James Mellaart, who died in 2012, created some of the "ancient" murals at Çatalhöyük that he supposedly discovered; he also forged documents recording inscriptions that were found at Beyköy, a village in Turkey, said geoarchaeologist Eberhard Zangger, president of the Luwian Studies Foundation. Zangger examined Mellaart's apartment in London between Feb. 24 and 27, finding "prototypes," as Zangger calls them, of murals and inscriptions that Mellaart had claimed were real.

"He used the same approach for over 50 years," Zangger told Live Science. "He would first acquire a tremendously broad and deep knowledge [about the area he was interested in]. Then, he would try to use this knowledge to develop a coherent historic panorama," Zangger said. This process in itself is not uncommon for an archaeologist or historian. The only difference is that legitimate researchers then look for evidence that either supports or refutes their ideas. Instead, "Mellaart would fabricate drawings of artifacts and translations of alleged documents to reinforce his theories," Zangger said. [See Photos of the Remains of Çatalhöyük]

In 1995, Mellaart wrote to Zangger about several inscriptions, supposedly from a Turkish village called Beyköy, that were written in an ancient language called Luwian. Mellaart claimed that he could not read or write Luwian but that he was planning to describe his finding in a scientific publication. Mellaart had mentioned the inscriptions briefly in an article he published in 1992 in the Bulletin of the Anglo-Israel Archaeological Society journal. [Cracking Codes: 5 Ancient Languages Yet to Be Deciphered]

In a note that Zangger found in the apartment, Mellaart wrote that, should the Beyköy inscriptions not be fully published before his death, researchers should publish them for him. Zangger, along with Fred Woudhuizen, an independent researcher, took up the project and published details about one lengthy inscription in December, in the journal Proceedings of the Dutch Archaeological and Historical Society. That inscription supposedly dates back 3,200 years and tells of a Trojan prince named Muksus. Some scholars suspected it could be a forgery.

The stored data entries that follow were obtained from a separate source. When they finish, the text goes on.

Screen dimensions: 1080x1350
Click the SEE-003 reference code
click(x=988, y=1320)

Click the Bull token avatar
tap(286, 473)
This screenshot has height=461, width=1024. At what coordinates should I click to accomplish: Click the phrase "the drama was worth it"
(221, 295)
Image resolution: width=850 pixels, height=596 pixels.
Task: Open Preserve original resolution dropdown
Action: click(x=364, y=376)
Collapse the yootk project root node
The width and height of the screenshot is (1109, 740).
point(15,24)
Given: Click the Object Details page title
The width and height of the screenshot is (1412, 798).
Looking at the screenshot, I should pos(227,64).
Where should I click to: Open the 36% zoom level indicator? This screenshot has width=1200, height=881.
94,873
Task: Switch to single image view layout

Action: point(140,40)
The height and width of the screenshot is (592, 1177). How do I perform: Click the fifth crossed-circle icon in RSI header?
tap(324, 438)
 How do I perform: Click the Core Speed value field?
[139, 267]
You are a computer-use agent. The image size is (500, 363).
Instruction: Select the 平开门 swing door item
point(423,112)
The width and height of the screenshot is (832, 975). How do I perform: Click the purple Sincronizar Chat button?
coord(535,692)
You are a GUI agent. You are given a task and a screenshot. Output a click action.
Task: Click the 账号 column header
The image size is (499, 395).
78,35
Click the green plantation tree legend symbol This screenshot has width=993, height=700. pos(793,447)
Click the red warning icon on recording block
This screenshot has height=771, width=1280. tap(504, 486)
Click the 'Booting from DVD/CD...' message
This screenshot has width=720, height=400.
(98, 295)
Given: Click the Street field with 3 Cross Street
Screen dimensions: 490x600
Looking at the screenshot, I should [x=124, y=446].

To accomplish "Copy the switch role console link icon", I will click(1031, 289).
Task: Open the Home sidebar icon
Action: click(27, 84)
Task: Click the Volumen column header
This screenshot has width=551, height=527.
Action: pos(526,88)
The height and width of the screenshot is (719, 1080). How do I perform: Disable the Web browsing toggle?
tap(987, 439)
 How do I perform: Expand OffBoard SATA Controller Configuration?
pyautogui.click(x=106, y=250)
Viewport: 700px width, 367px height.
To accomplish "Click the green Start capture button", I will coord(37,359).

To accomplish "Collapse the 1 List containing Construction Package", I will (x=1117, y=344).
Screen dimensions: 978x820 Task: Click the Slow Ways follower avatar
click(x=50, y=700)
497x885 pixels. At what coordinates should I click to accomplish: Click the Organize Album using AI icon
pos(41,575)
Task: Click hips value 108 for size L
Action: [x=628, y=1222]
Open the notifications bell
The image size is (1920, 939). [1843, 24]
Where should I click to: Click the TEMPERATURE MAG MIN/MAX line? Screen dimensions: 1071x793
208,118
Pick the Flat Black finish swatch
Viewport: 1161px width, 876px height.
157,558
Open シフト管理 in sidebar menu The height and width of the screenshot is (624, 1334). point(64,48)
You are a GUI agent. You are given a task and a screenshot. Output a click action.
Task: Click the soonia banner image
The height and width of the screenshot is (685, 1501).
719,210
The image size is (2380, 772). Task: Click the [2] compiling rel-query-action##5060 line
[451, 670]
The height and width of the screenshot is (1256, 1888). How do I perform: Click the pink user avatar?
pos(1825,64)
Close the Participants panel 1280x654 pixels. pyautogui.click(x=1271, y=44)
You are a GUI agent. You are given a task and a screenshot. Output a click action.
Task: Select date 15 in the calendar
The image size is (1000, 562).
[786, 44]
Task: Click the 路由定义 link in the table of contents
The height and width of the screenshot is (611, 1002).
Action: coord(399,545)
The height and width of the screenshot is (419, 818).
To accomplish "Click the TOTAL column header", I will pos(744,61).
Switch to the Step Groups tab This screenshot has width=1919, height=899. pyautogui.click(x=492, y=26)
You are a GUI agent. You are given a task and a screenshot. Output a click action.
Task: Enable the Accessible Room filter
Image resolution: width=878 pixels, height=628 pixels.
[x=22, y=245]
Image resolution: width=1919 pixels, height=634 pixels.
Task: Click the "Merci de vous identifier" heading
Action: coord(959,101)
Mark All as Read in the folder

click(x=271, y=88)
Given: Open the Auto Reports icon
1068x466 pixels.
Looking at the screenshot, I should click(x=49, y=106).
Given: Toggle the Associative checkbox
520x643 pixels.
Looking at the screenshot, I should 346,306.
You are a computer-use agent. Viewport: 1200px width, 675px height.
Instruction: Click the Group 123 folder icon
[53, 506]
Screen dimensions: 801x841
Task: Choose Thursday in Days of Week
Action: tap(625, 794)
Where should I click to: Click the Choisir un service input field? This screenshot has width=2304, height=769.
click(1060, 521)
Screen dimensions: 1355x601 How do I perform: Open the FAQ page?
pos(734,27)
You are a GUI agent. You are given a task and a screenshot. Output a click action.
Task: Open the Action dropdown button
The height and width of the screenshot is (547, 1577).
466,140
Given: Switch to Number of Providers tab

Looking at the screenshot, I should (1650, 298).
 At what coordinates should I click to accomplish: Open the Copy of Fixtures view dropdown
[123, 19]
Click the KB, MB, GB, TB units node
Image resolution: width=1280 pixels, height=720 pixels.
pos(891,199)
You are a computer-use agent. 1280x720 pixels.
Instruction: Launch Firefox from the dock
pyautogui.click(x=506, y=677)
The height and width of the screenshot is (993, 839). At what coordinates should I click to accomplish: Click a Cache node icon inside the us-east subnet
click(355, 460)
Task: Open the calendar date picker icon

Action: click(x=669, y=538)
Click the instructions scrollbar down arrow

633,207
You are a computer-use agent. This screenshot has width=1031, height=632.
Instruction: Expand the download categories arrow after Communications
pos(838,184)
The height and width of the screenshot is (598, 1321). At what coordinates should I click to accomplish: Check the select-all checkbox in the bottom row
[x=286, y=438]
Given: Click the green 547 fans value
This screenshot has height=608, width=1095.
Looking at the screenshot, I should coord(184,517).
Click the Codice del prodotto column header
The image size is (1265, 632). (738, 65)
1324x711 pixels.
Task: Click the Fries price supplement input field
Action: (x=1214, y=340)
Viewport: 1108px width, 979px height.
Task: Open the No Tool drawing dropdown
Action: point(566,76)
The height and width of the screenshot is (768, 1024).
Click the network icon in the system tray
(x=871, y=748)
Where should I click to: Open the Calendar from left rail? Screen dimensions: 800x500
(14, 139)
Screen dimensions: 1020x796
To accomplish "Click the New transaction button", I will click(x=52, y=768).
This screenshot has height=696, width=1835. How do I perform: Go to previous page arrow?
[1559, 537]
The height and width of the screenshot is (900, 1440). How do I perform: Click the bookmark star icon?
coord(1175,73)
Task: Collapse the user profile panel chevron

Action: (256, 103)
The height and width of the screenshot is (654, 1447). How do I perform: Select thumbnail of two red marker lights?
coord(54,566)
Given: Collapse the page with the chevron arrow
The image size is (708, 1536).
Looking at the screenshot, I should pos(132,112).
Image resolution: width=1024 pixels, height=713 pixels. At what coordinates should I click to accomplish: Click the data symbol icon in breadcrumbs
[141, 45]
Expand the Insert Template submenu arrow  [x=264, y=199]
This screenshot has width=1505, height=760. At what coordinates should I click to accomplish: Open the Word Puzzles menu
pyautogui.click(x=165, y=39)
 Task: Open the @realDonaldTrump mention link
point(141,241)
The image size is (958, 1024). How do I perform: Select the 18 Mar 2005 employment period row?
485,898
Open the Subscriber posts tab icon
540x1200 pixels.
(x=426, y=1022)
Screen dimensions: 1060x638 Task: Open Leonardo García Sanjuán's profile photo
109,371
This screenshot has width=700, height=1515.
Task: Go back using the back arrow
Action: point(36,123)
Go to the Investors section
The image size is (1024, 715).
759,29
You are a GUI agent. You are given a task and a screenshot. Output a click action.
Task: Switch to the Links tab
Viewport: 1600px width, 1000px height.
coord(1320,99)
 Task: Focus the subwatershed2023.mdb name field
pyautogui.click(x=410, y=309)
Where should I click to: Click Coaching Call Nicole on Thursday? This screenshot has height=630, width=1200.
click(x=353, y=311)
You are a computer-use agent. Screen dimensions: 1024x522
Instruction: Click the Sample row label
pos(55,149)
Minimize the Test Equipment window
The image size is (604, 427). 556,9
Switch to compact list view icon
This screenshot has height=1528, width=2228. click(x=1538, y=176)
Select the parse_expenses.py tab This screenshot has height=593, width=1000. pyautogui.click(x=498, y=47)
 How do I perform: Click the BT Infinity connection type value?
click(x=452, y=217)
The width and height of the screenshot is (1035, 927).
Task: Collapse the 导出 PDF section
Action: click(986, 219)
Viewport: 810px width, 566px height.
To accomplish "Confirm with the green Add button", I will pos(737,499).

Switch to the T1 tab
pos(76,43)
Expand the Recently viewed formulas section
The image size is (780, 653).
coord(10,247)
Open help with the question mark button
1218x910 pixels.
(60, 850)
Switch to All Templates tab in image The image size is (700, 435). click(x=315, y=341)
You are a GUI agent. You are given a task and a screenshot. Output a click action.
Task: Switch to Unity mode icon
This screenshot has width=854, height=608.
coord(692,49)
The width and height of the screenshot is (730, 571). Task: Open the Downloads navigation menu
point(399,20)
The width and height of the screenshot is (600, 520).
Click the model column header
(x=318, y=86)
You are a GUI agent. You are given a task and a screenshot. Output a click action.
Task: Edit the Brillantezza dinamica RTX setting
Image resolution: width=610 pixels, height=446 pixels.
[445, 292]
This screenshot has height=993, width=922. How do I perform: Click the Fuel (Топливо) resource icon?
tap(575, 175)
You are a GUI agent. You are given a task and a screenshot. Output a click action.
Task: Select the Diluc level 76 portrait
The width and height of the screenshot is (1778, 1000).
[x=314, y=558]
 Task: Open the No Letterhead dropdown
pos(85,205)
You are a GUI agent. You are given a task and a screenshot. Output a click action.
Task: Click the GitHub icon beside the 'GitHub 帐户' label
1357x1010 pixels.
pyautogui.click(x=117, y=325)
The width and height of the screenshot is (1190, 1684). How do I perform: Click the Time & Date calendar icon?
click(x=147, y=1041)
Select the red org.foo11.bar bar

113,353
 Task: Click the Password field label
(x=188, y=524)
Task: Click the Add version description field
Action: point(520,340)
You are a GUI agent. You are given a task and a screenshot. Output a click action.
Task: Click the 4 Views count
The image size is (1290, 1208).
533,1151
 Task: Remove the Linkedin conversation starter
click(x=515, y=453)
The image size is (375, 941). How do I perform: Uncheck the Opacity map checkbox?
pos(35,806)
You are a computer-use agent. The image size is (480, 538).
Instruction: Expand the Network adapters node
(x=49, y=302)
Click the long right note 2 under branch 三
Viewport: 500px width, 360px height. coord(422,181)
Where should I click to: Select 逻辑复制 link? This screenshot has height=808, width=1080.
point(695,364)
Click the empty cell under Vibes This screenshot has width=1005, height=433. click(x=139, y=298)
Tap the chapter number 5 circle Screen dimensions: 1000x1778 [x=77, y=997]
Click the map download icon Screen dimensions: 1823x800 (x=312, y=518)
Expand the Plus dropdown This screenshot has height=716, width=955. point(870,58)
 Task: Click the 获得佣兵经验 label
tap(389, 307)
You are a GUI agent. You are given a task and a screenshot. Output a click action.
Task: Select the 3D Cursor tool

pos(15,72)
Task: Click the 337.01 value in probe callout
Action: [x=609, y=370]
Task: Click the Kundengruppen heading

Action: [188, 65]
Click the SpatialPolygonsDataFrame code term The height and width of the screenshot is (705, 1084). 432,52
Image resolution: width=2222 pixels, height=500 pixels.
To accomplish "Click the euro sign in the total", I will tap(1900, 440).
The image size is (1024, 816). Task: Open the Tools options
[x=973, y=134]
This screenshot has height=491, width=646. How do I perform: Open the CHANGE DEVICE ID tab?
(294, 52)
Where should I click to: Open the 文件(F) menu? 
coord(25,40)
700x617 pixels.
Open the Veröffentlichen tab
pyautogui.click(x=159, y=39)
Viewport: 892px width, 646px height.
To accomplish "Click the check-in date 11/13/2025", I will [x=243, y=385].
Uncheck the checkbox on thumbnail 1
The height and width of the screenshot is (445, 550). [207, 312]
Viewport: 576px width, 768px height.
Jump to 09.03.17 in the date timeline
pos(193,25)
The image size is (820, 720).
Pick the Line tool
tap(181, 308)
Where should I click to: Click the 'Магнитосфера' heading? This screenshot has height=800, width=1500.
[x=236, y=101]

It now appears that many, if not all, of the unpublished inscriptions are forgeries, Zangger said, noting that he can't be totally certain that the inscription published in December was completely made up. The documents found in Mellaart's apartment show that far from being unable to read Luwian, Mellaart was skilled in the ancient language, Zangger said. Zangger said he feels betrayed by the fact that Mellaart asked researchers to publish his forgeries for him after his death. "I feel abused," Zangger said. Correspondence found in his apartment indicate that Mellaart tried to get others interested in publishing the forgeries before he died, Zangger said, adding that "he had no scruples when it came to harming other people's careers."

In the apartment, Zangger also found pieces of schist engraved with initial sketches of murals that Mellaart claimed to have discovered at Çatalhöyük — suggesting these were also forgeries. Pictures of the sketches were published online by the Luwian Studies Foundation.

How many of the Çatalhöyük murals are fake is not yet clear. Mellaart "produced a mélange of published facts, unpublished data and imagination. It is virtually impossible to disentangle," Zangger said.